We’re done here.
Yes, the convention has two more nights to go. Yes, tonight is talking suit Marco Rubio’s moment in the sun. Yes, there’s a hurricane hitting New Orleans right now. Yes, Paul Ryan and Mitt Romney. But we’re not credentialed anyway, and we’ve had our fill of bullshit parties and obsequious glad-handing. Besides, we’ve got real work to do. And—real talk—Tampa is just a shit stain of a city.
So by the time you read this, we’ll be taking the Billy Manes Rolling Ash Tray™ back down I-4, away from this place. A big thank you to our hosts, my cousin Jordan and her boyfriend, Bob, who let us crash at their place and use all their ginger ale for vodka mixers.
And now, some closing thoughts:
- Ybor City, which you’d think would be packed with 50,000 delegates in town, wasn’t. In fact, it was kinda dead last night. Maybe the Republican conventioneers are scared of the Great Unknown, or feel happier and safer inside the convention bubble. Who knows? Either way, the cabbies aren’t happy. With 50,000 people in town, they thought business would be hopping. It’s not. “Where is these people?” our driver asked last night, driving down an almost empty street in Ybor. Verdict: Republicans are boring.

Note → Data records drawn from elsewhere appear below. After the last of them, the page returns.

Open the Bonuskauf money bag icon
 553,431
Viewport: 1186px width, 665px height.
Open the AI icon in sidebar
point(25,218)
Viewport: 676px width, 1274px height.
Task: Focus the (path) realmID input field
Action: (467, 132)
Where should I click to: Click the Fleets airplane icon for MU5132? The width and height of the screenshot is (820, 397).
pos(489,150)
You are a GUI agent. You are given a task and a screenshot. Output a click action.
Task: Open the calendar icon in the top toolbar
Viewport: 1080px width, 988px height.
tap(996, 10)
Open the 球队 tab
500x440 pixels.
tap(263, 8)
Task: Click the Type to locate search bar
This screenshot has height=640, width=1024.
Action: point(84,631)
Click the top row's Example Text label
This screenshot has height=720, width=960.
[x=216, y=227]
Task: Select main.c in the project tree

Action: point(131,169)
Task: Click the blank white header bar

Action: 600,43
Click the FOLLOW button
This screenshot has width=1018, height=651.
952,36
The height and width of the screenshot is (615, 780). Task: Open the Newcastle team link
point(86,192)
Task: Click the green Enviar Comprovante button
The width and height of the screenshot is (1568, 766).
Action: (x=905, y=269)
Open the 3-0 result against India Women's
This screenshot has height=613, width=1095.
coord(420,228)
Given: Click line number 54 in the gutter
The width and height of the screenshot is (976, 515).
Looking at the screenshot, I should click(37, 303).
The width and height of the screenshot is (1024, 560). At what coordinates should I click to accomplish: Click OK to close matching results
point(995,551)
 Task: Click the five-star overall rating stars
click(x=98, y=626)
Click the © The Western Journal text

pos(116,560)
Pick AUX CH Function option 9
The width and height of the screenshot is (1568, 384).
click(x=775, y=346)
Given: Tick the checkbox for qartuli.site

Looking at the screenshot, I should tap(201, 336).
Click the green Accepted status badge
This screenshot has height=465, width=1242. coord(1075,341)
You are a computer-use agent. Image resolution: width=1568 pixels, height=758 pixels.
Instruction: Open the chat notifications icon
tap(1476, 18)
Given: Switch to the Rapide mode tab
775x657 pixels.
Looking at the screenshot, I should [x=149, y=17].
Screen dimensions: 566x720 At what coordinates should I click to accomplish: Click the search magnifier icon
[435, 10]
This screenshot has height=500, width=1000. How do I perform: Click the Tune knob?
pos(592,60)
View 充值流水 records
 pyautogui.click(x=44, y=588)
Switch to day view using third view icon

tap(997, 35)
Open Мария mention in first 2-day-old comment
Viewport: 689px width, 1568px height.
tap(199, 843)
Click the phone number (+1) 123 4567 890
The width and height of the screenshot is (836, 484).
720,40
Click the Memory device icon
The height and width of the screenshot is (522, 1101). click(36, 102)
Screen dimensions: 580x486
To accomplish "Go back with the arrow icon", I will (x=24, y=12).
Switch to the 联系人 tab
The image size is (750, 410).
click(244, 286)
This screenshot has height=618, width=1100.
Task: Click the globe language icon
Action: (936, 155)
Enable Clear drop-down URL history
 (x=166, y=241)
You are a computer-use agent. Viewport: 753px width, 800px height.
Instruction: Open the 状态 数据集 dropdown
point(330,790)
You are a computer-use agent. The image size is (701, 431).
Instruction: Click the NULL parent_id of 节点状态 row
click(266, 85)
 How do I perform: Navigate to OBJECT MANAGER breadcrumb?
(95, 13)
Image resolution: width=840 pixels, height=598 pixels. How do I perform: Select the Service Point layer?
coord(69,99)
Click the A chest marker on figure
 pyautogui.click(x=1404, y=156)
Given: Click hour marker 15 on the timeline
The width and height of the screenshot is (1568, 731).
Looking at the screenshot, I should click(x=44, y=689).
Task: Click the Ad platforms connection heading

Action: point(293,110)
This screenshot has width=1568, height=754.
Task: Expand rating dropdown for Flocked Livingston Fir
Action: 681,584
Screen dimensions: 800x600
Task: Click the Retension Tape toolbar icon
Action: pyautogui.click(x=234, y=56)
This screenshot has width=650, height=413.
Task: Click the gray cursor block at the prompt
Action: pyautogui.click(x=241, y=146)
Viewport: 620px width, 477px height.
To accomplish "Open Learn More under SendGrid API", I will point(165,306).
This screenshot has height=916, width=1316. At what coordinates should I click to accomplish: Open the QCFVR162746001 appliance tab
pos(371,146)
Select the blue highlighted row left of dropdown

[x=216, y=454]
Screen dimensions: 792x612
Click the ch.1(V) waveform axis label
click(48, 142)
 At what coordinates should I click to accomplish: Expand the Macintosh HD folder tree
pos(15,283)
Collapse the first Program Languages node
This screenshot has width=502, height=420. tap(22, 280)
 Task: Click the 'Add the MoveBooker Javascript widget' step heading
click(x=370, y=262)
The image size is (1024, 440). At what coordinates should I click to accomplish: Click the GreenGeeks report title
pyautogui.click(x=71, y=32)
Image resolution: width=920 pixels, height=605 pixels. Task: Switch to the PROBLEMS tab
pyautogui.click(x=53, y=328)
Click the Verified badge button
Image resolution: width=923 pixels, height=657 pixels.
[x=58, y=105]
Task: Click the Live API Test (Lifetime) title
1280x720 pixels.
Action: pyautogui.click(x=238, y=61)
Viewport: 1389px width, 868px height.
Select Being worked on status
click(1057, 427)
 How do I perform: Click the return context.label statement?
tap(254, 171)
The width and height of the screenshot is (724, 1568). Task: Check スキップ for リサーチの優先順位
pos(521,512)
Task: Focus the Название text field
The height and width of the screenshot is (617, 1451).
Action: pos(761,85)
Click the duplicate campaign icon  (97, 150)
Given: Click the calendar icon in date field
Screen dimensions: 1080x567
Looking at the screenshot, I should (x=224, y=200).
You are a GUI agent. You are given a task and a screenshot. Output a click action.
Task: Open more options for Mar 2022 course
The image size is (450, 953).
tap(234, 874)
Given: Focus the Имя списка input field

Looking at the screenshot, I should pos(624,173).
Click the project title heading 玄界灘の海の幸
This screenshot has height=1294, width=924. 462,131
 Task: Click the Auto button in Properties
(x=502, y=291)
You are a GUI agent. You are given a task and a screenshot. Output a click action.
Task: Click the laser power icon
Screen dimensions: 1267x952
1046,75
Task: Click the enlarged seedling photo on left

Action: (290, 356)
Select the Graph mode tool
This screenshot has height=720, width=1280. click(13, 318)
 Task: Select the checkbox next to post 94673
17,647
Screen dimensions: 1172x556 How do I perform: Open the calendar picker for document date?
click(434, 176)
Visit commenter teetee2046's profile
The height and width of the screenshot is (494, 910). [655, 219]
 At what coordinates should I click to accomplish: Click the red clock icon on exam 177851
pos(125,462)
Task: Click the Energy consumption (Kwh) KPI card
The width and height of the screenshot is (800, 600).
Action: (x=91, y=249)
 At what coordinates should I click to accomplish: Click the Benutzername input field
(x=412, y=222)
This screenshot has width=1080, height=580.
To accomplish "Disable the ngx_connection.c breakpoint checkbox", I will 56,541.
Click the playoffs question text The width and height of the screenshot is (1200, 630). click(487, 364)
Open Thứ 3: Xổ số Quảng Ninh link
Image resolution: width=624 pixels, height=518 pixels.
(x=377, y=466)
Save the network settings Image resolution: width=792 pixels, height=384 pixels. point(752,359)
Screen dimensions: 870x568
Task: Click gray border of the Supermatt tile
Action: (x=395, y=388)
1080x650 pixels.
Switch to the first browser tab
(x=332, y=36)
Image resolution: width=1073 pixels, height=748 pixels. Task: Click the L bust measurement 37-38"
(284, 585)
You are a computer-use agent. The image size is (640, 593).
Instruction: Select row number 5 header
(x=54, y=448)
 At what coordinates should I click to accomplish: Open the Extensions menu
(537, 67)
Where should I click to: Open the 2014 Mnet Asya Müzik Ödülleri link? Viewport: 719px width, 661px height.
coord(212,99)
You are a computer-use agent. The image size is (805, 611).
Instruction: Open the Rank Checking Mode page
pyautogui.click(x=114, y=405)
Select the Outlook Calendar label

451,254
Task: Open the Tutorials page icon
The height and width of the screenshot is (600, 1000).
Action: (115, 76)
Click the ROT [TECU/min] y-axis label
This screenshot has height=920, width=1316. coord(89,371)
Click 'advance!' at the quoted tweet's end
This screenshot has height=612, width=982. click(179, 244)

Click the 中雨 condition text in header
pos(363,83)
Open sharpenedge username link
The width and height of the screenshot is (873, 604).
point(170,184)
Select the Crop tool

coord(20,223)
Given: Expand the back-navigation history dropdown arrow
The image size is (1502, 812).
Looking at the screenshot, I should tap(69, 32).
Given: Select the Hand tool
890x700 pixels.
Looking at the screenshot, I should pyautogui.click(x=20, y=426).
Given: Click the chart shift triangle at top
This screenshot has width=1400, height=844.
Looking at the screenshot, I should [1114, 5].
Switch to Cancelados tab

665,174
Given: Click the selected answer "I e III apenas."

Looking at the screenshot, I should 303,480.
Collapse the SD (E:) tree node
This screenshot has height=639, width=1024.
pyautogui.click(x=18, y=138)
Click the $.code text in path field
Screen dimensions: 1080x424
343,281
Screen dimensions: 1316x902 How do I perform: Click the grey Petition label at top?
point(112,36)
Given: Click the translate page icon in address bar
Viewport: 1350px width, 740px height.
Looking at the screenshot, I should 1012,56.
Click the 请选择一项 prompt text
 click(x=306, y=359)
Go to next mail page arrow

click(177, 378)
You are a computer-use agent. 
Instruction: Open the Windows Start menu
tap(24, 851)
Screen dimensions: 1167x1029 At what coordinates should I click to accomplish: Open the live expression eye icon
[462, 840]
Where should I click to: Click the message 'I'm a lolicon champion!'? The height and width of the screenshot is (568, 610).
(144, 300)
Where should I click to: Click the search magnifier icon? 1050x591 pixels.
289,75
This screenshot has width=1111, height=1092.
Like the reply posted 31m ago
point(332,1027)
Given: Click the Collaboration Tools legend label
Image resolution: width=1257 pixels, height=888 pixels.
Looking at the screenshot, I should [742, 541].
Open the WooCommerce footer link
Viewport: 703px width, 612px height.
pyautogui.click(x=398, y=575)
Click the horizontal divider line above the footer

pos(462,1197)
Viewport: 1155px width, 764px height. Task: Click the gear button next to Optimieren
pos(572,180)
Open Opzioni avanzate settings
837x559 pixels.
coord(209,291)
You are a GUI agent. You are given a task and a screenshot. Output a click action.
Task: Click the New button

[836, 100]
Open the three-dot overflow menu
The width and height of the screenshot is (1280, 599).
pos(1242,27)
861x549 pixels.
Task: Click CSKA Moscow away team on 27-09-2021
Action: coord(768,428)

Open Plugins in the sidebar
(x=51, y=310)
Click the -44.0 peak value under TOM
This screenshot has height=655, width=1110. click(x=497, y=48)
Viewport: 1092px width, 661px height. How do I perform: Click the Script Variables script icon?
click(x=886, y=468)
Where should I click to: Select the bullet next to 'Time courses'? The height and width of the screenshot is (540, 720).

- Speaking of cab drivers, based on our random sampling, I wouldn’t expect a Cabbies for Romney movement this year.
- Speaking of Ybor, despite the dearth of people, it still looked like a police state. A bored police state. Because the cops had nothing to do.
- May we quickly comment on how ridiculous this entire convention is? Last night’s theme was “We did build that,” which, of course, is based on a lie. Rick Santorum’s droning on about welfare? Lie. Ann Romney’s soft sell about her husband’s up-from-his-bootstraps story? Lie. The innumerable references to how Barack Obama has ruined healthcare and stolen from Medicare and basically destroyed everything all by himself, because he’s not really American and doesn’t understand America, etc.? Lies. Has there ever been a campaign so intentionally detached from facts and reality? (Not that the Obama camp is entirely blameless, but the Romney campaign has truly become some surreal, next-level shit.) Why are we putting up with it—the mistruths, the out and out lies, the race-baiting, the dog whistles, the “we’re not going to let our campaign be dictated by fact-checkers”? Don’t we deserve better? This is a fucking travesty.
- Billy Manes will marry Patrick Howell one day. Patrick, if you’re reading this, please make it happen. For my sanity, if nothing else.